Che vita, Frank Gehry. Nato Frank Goldberg a Toronto nel 1929, l’architetto oggi più globale fu costretto a seguire il padre cardiopatico in California, lavorando nella ferramenta di famiglia. Per mantenersi agli studi di architettura, guida un furgoncino e installa cucine a domicilio. Conosce entrambi i numi losangelini, Neutra e Schindler, con una predilezione per il secondo, più affine per carattere e propensione al bricolage. Dopodiché altre difficoltà: vince una borsa di studio al Mit di Boston, ma in urbanistica, di cui non gli frega niente, allora va a lavorare per l’inventore dei centri commerciali, Victor Gruen. La prima moglie gli fa cambiare addirittura cognome perché troppo ebraico. Con l’aiuto di uno psicanalista - è chiaro che la vita di Gehry è un romanzo di Philip Roth - a un certo punto capisce che deve fare quello che più gli piace, e allora cambia tutto.

 

Arrivato quasi ai novant’anni, oggi Gehry si gode la vita andando in barca a vela e inaugurando gli ultimi grandi progetti come il museo di Abu Dhabi o quello Louis Vuitton al Bois de Boulogne di Parigi. La sua storia però è stata piuttosto travagliata, specie quella professionale, come si capisce dalla biografia di Paul Goldberger appena tradotta in italiano, “Building Art. Vita e opere di Frank Gehry” (Safarà editore, euro 35).
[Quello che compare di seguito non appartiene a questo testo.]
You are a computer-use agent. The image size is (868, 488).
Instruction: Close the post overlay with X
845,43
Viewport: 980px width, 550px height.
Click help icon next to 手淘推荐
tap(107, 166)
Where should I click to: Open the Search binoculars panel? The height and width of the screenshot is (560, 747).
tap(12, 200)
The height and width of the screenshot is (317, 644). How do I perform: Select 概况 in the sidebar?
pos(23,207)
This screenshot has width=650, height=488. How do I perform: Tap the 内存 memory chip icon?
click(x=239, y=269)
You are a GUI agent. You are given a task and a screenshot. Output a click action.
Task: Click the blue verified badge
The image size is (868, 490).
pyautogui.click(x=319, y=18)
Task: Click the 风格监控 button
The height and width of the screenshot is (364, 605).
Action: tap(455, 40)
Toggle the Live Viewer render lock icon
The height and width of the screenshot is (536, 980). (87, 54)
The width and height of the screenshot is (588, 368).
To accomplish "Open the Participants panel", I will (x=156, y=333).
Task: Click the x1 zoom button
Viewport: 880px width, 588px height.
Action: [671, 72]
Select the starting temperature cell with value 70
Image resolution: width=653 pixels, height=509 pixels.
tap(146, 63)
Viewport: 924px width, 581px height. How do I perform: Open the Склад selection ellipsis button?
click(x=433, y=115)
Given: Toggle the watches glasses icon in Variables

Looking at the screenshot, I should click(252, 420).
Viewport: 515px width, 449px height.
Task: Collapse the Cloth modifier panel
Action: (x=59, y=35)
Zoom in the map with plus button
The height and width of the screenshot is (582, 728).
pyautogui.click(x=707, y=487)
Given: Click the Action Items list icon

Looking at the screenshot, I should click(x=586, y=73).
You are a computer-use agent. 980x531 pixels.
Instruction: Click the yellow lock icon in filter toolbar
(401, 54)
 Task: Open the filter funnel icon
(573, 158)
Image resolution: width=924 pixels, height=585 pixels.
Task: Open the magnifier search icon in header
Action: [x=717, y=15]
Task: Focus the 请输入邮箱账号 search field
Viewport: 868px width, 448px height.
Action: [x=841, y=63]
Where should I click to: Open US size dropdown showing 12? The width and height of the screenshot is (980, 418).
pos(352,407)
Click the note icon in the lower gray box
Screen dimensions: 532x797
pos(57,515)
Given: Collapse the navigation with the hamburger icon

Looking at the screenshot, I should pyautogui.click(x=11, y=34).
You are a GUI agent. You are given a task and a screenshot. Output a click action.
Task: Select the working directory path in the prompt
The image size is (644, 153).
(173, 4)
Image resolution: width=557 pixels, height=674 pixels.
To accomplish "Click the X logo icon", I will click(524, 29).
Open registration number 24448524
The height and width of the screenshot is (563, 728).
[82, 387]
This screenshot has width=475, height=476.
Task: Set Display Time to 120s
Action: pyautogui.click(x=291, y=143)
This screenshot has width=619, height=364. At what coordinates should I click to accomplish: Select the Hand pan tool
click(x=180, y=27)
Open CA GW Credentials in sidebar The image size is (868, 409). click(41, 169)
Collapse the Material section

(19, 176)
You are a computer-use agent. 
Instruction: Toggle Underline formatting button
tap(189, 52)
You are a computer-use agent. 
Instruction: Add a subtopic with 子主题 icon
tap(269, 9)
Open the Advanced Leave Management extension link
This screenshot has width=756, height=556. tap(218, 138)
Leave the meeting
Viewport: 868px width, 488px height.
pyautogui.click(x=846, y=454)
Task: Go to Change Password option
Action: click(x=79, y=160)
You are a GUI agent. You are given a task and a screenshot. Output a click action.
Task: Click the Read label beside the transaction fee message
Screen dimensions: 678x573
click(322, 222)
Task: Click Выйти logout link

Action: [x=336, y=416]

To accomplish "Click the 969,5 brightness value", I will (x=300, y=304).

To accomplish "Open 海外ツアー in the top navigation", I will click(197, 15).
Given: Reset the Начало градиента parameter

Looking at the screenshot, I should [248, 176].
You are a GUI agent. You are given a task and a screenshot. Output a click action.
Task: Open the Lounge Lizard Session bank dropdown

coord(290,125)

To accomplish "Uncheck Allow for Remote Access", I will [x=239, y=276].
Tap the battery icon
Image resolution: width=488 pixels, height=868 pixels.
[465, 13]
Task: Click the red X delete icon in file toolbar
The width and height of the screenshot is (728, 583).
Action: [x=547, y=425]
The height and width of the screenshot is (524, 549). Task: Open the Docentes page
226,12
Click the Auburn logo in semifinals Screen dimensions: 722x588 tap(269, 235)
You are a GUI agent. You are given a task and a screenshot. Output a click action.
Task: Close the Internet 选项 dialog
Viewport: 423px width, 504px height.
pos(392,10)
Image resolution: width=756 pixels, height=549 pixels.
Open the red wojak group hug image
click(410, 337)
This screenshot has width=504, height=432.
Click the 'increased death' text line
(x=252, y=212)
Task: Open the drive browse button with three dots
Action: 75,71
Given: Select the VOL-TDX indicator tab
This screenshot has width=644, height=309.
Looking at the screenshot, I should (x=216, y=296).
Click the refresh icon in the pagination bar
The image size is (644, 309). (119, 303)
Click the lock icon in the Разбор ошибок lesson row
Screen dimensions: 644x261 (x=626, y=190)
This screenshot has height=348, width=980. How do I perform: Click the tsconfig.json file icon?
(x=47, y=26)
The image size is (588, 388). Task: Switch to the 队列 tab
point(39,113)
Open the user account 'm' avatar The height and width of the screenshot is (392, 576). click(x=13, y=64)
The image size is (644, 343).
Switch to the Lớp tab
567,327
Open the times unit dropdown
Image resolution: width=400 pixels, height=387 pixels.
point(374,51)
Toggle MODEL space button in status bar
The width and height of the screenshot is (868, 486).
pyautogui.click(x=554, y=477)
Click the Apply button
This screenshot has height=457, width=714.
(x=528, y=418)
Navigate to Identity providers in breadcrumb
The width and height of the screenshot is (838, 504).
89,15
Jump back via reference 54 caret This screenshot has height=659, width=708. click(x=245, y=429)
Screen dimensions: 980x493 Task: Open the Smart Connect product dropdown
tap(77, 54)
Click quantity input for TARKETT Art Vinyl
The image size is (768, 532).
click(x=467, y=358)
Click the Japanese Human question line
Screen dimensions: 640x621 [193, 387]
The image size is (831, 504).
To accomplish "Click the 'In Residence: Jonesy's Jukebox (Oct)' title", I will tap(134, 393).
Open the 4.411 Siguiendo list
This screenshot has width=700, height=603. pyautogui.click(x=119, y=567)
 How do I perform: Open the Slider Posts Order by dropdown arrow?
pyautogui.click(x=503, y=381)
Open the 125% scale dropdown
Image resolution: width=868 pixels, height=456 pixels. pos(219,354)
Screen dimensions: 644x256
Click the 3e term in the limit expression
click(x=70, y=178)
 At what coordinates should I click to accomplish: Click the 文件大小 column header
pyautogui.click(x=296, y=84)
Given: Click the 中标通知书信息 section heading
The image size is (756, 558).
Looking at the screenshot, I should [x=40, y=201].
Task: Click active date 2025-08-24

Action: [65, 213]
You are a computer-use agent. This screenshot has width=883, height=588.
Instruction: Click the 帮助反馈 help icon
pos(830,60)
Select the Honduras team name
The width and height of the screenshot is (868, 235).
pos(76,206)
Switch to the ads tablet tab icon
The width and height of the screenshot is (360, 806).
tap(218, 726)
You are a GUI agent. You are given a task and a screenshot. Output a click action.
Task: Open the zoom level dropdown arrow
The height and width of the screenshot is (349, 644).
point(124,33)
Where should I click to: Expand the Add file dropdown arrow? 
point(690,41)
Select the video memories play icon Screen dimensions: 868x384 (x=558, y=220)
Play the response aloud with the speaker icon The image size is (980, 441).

Il volume, opera dell’ex critico di architettura del New Yorker e del New York Times, è fin troppo monumentale, anche se l’edizione italiana ammicca alla sua breve fase decostruttivista usando un formato trapezoidale coi lati tutti sghembi.

 

A un certo punto Gehry cambia finalmente moglie, poi va a Santa Monica, dove compra una villetta di legno e ci costruisce intorno un manifesto di casa atelier come quelle dei suoi amici pittori Ed Moses o Chuck Arnoldi, ma più inventiva. E’ il primo manufatto gehriano a Los Angeles, oggi considerato monumento nazionale. All’epoca, però, difficoltà: arriva già il postmoderno e lui si ritrova ancora fuori moda o fuori sincrono. Finché con un guizzo dice: perché rifarsi agli stili del passato, perché tornare indietro solo fino al barocco o al rinascimento, quando si può regredire fino a una fase primordiale? Disegna così un ristorante (di pesce) in forma ittica a Kobe in Giappone, ispirandosi alla carpa per il gefilte fish che la nonna polacca teneva nella vasca da bagno a Toronto per ogni shabbat.

 

Nel 1989 vince il Pritzker Prize, e così arriva l’incarico decisivo, il Guggenheim di Bilbao che cambia le sorti della città basca fino a prima sfigatissima, e ridefinisce il concetto di archistar e di moto ondulato. Molto lo ha aiutato la comparsata nei Simpson, dove viene contattato da Marge per disegnare un museo a Springfield che diventa poi un carcere. Le sue forme coniche si moltiplicano per il globo – tranne che da noi ovviamente, i suoi progetti per Modena e Venezia osteggiati e dimenticati. Viene adorato, odiato, denunciato per parcelle pazze e infiltrazioni. Los Angeles, con una decina di suoi progetti, tra cui il Binoculars Building costruito intorno al cannocchialone di Oldenburg a Venice (oggi occupato da Google nella sua calata verso sud e la nuova “Silicon Beach”), è ormai una specie di parco a tema gehriano. Le celebrazioni per i 90 anni possono cominciare: sperando che gli incendi nel frattempo non brucino tutto.